## Task requirements
Give back the records below exactly, every one, with no pictures.

## Record extracts
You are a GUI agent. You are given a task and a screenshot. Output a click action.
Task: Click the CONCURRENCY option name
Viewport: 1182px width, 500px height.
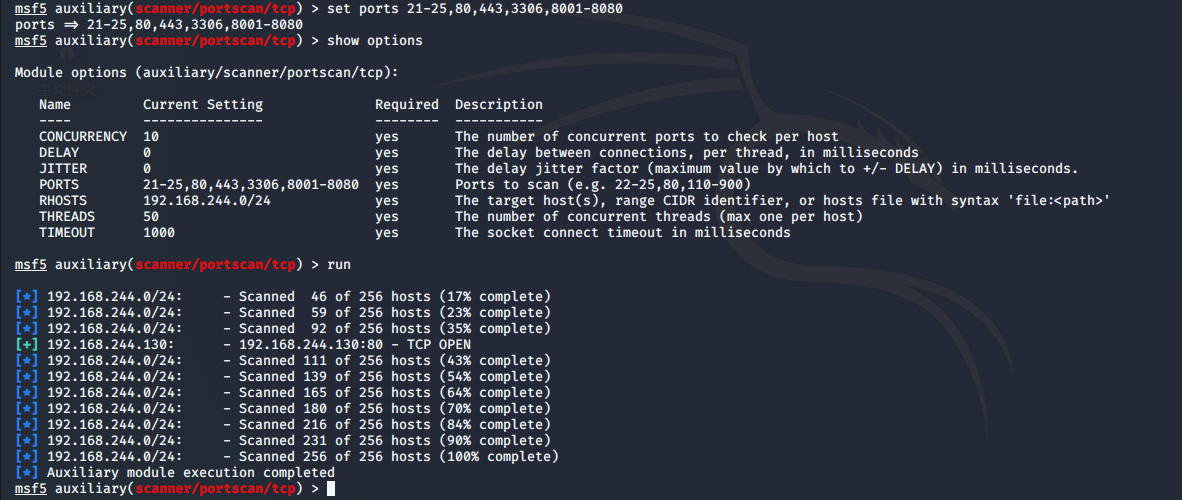pos(83,137)
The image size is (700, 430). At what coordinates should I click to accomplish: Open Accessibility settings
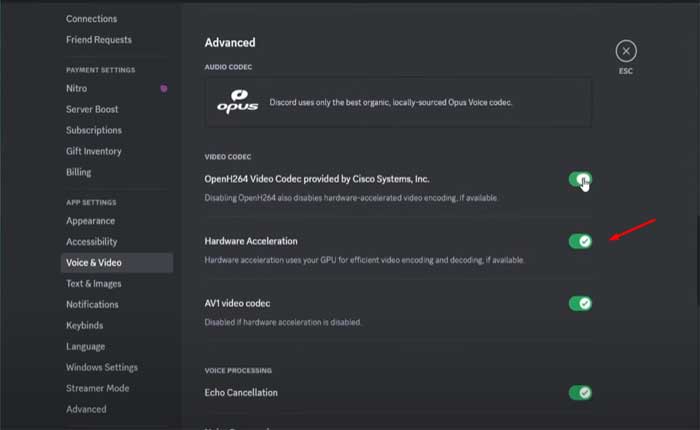(x=91, y=242)
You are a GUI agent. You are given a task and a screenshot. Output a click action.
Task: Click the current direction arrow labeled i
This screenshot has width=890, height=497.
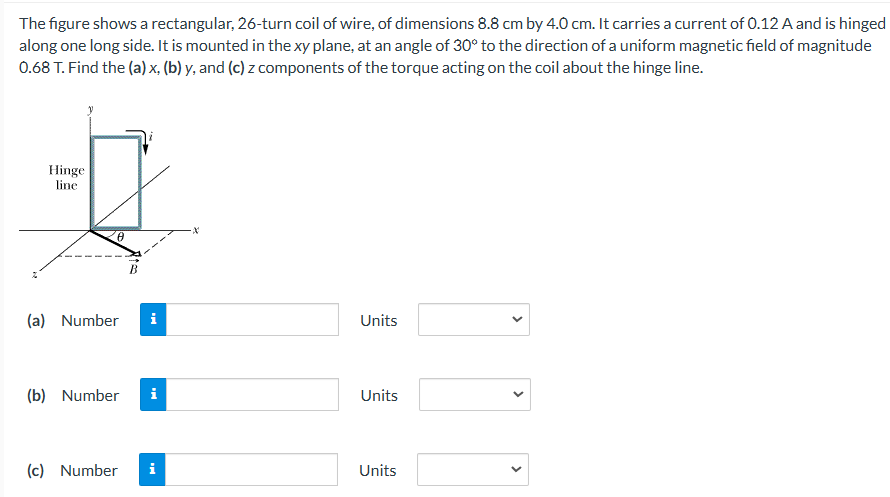pos(145,142)
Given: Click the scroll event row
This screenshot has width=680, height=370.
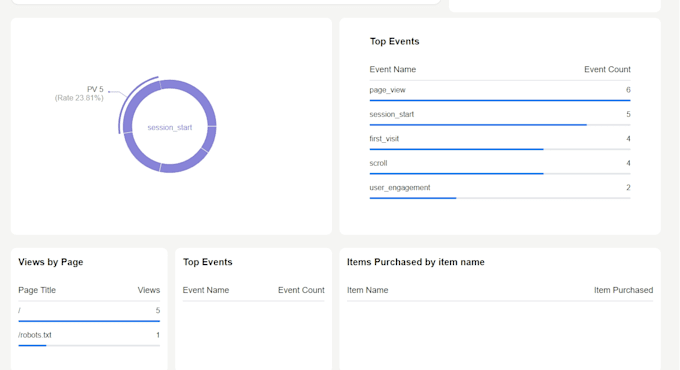Looking at the screenshot, I should coord(500,164).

## Answer for this exercise
You are a GUI agent. You are given a task and a screenshot. Output a click action.
Task: Click the CONCURRENCY option name
Viewport: 1182px width, 500px height.
pos(83,137)
The image size is (700, 430). At what coordinates should I click to accomplish: Open Accessibility settings
(x=91, y=242)
You are a GUI agent. You are given a task and a screenshot. Output a click action.
Task: Click the current direction arrow labeled i
This screenshot has width=890, height=497.
pos(145,142)
Given: Click the scroll event row
This screenshot has width=680, height=370.
Looking at the screenshot, I should coord(500,164).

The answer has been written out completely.